Sumber Gambar : Google. |
Post-Power-Syndrome , adalah suatu gejala dimana banyak
orang mengalami gangguan psychologis
saat memasuki masa pensiun.
Merasa tidak bahagia, stress
sampai depresi , yang dihantui
oleh bayang2 kejayaan kesuksesannya
dimasa lalu .
Merasa kecewa berat , penyakitpun mulai berdatangan
Solusinya : awal2 , kita harus mengerti/faham , bahwa
tidak ada sesuatupun di dunia ini yang abadi .

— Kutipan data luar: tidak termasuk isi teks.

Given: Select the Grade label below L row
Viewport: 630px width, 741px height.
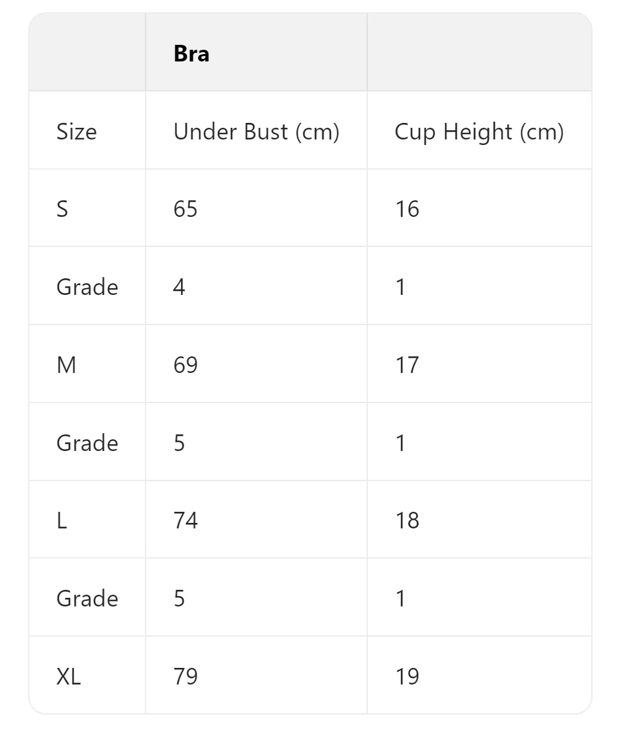Looking at the screenshot, I should click(87, 598).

Segala kejayaan dan sukses , anggap saja sebagai jalan yang
harus kita lalui , dan kemudian kita tinggalkan dengan ikhlas/legowo , jika
sudah waktunya.
Beberapa hal yang saya tulis, mungkin bisa untuk persiapan
anda , atau ancang2/paduan, jika suatu
kali sudah sampai masa pensiun .
Beberapa prilaku para
penderita PPS , saya rekap sesuai dengan
“ kacamata “ saya.
Dengan harapan para
pensiunan jangan sampai menderita PPS,
yang menyedihkan.
Jika ngambil pensiun, saya biasa suka memperhatikan
kiri-kanan keadaan sekitar , disebuah kantor pos.
Asyik juga melihat perilaku para sepuh yang sudah purna tugas ini.
Sebuah mobil parkir, dan seorang pria muda keluar dan
langsung membuka bagasi mobil.
Mengeluarkan kursi roda dan membukanya.
Didorong dan membuka pintu mobil dengan pelan.
Diapun menolong seorang ibu sepuh untuk pindah tempat
kekursi roda itu , dibantu wanita muda sepantaran.
Indahnya pemandangan itu, meskipun lembut, rasanya ada yang
runtuh dihati ini.
Saya tersentuh, terpesona dan tertegun.
Sayapun menyapa ibu itu , yang ternyata ex. salah satu
pejabat disuatu departemen.
Umur beliau hampir 70 tahun, beliau heran waktu mengerti umur saya sepantaran dengan beliau.
Kata beliau , saya masih tampak sehat , muda ( dibanding
umurnya “kale ) , dan cantik,….. wuih .
Pasti sepulang dari pensiunan , saya harus mengaca ulang
dicermin,… wkwkwk.
Sayapun bercerita, bahwa pernah sakit parah, 3 hari di ICU
dan 20 hari dirawat.
Nyawa sudah diujung tanduk, tetapi meskipun sudah antri,
karena tidak kebagian tempat duduk dipesawat yang mau terbang ‘ kesana “, saya ketinggalan.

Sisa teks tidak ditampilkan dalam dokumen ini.